Maria, Mistress of the Robes, fanned the eunuch away; her milky hand moved like a ghost through the thick steam. Despite her utilitarian-sounding title, she was the second ranking lady at court; only the Empress Zoe and the Augusta Theodora, who no longer resided in the palace precincts, were accorded more prestige. Maria studied a rivulet of perspiration as it descended from her cleavage to her navel. She pressed her finger into her navel and drew a liquid line to her glossy black pubic triangle. She pulled her legs up and thrust her arms between them, a curiously simian posture for a disturbingly beautiful woman. Her blue eyes were like tiny, miraculously illuminated grottoes in the heated mist. ‘Your husband’s brother has sent Irene away, she said languidly. Her voice chimed against the marble walls of the bath.

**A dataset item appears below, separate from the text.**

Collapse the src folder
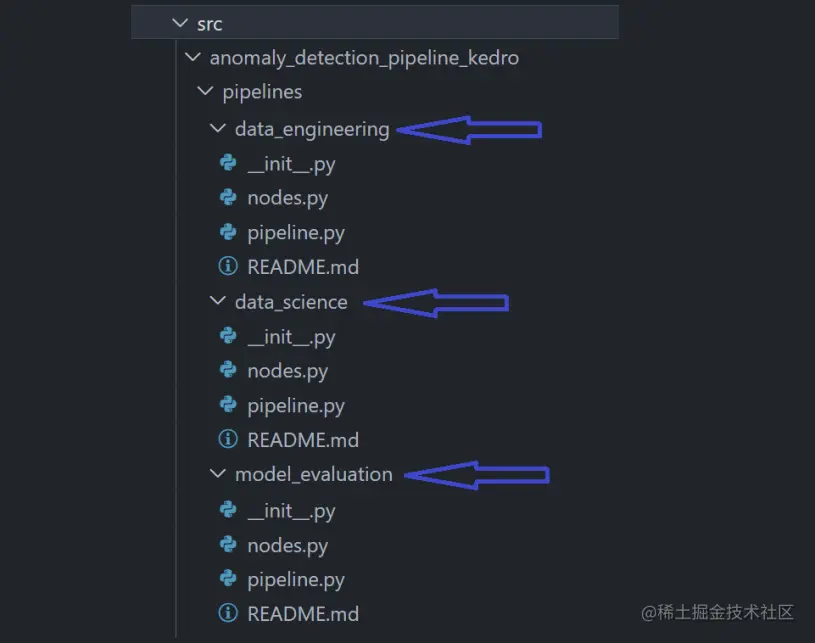 [x=180, y=22]
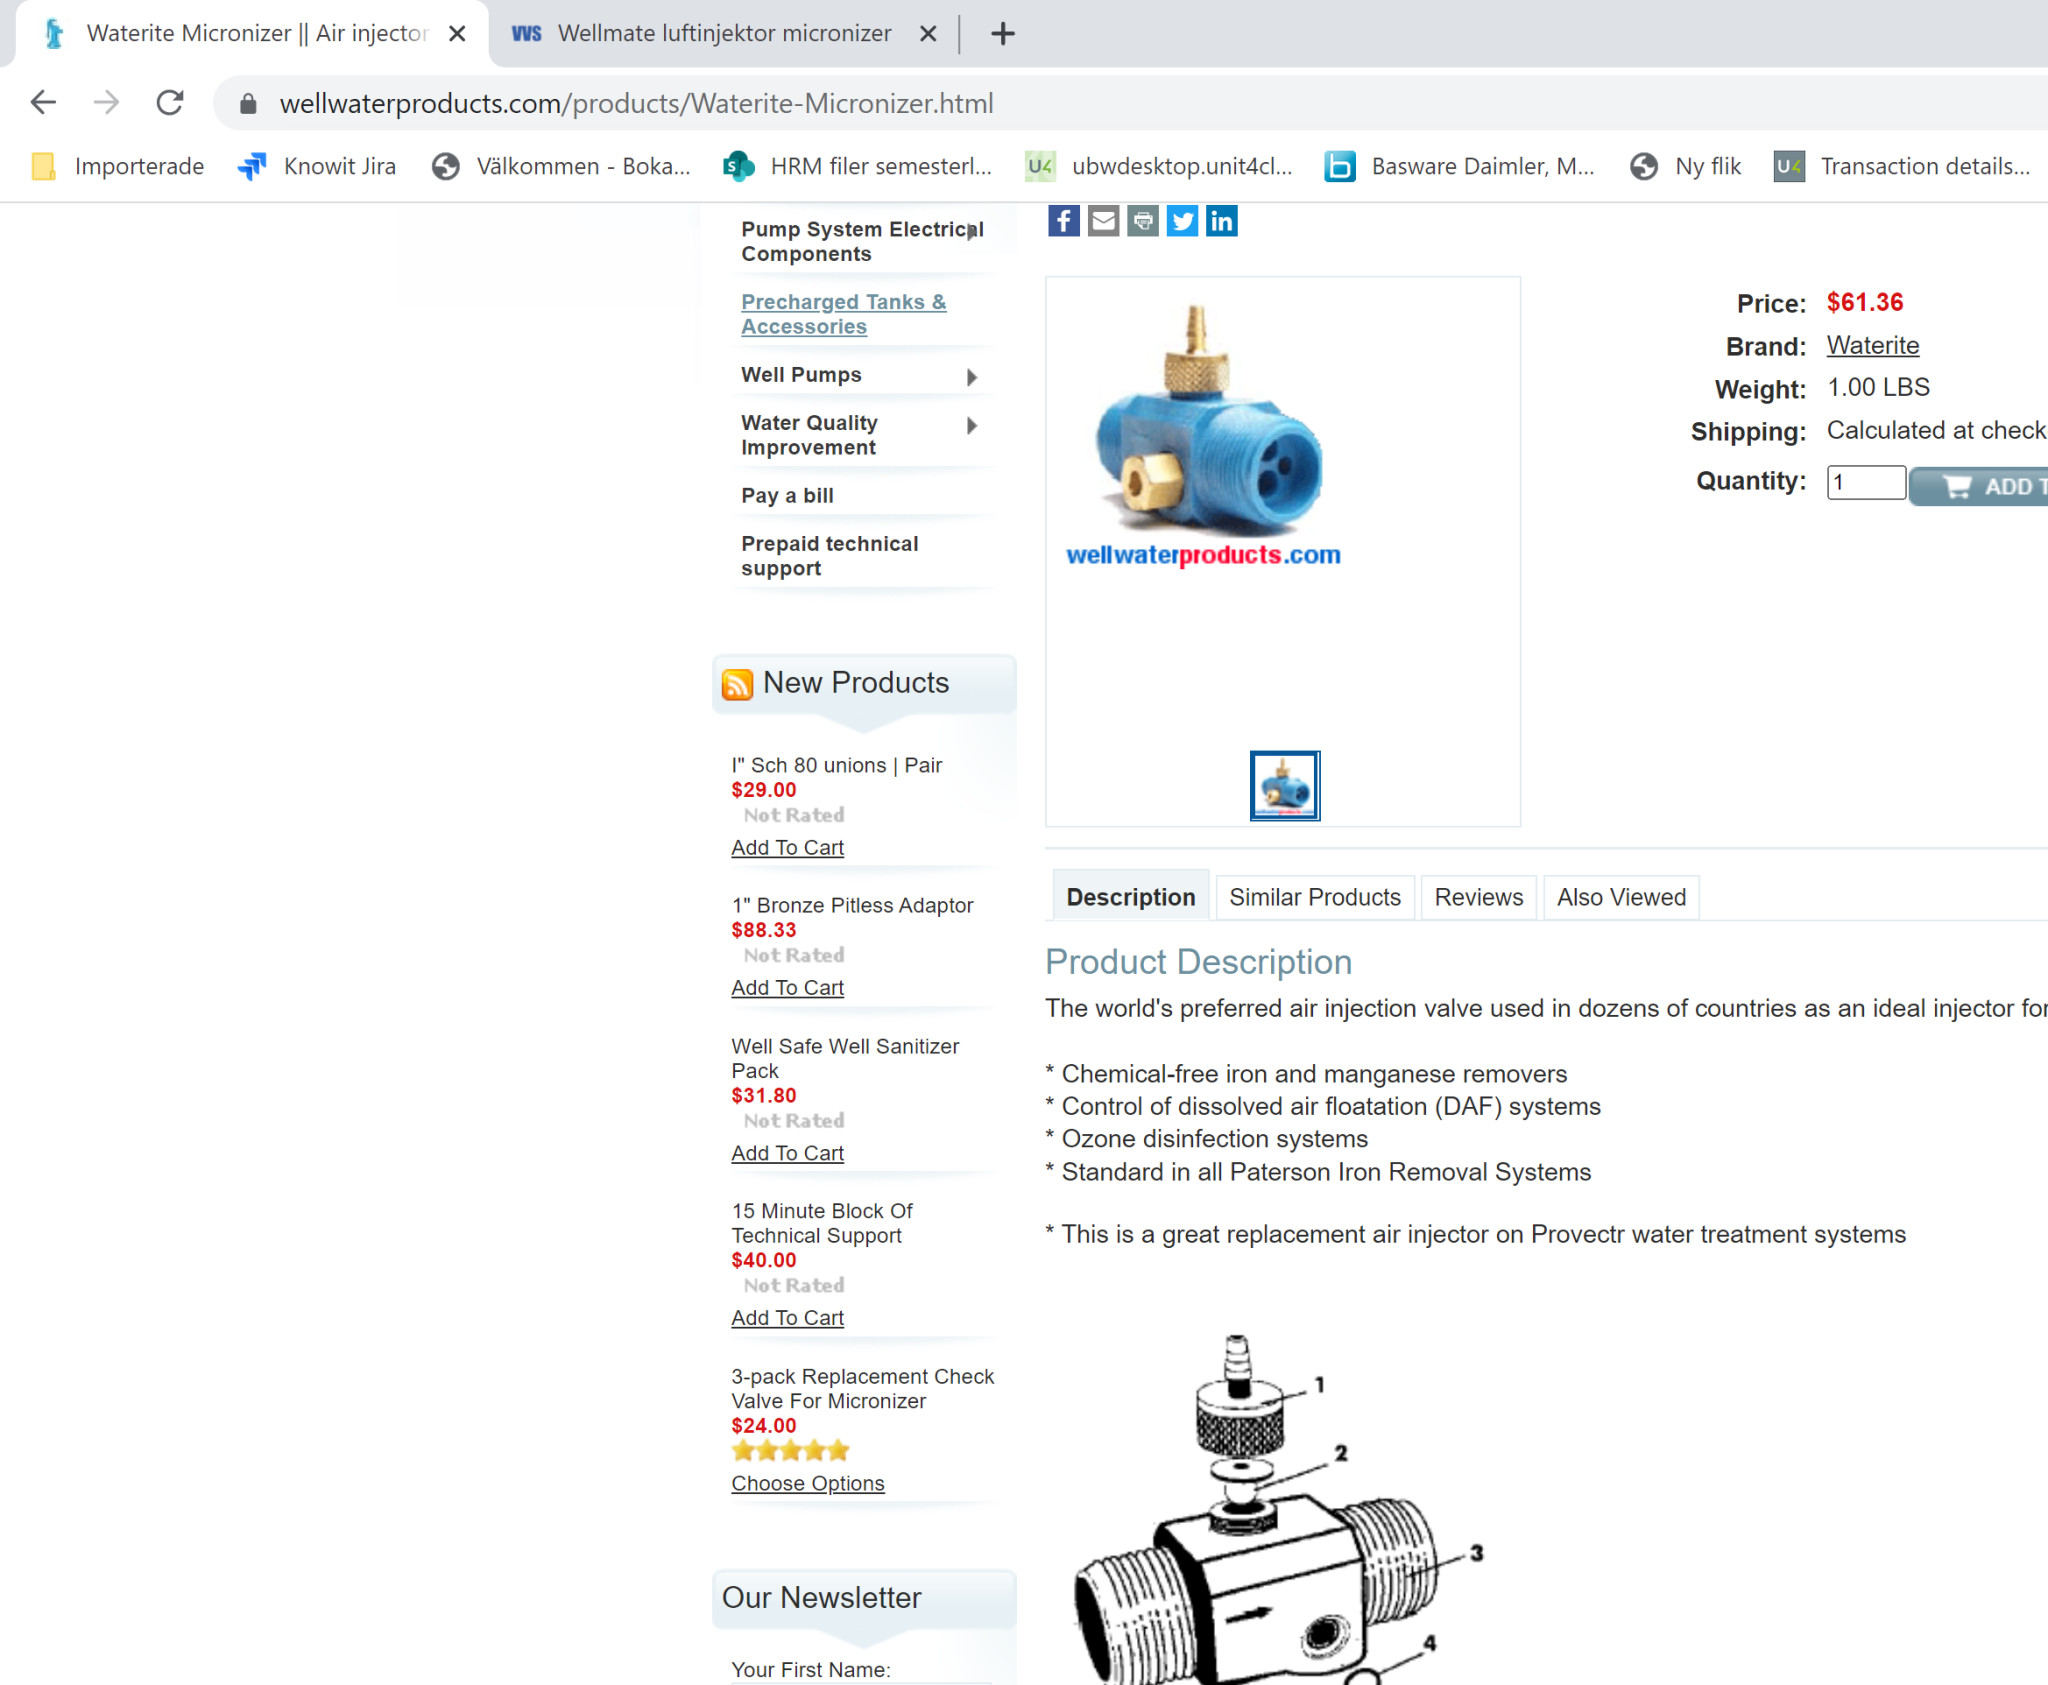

The Empress Zoe towelled her moisture-beaded breasts. ‘We are already surrounded by spies.’ She sounded drowsy. ‘And our companions are no doubt happier elsewhere. But I will miss Irene. Remind me to have Symeon send her something.’

Maria turned to the Empress, who sat next to her on the marble bench; their shoulders touched lightly. She decided not to ask the question she had considered; Zoe would speak of it when she wished. But it had been two weeks now since the Emperor had spent the night in his wife’s bedchamber. ‘Ata came to see me yesterday,’ said Maria. ‘He advises that I have neglected the amorous component of my nature.’

Zoe’s eyes opened; they had a lovely amethyst cast. ‘Ata? Oh, yes, the palmist who came to us out of the Orient, in the company of that rather charming yet woefully disenfranchised emir.’ She paused to recall the name. ‘Salah. We haven’t seen much of Emir Salah since my husband’s brother extended the generosity of our treasury. I believe he has taken his pension and has bought some estates near Nicaea. I presume this Ata still finds our court rewarding. Darling, wasn’t the Emir one of your . . . amusements?’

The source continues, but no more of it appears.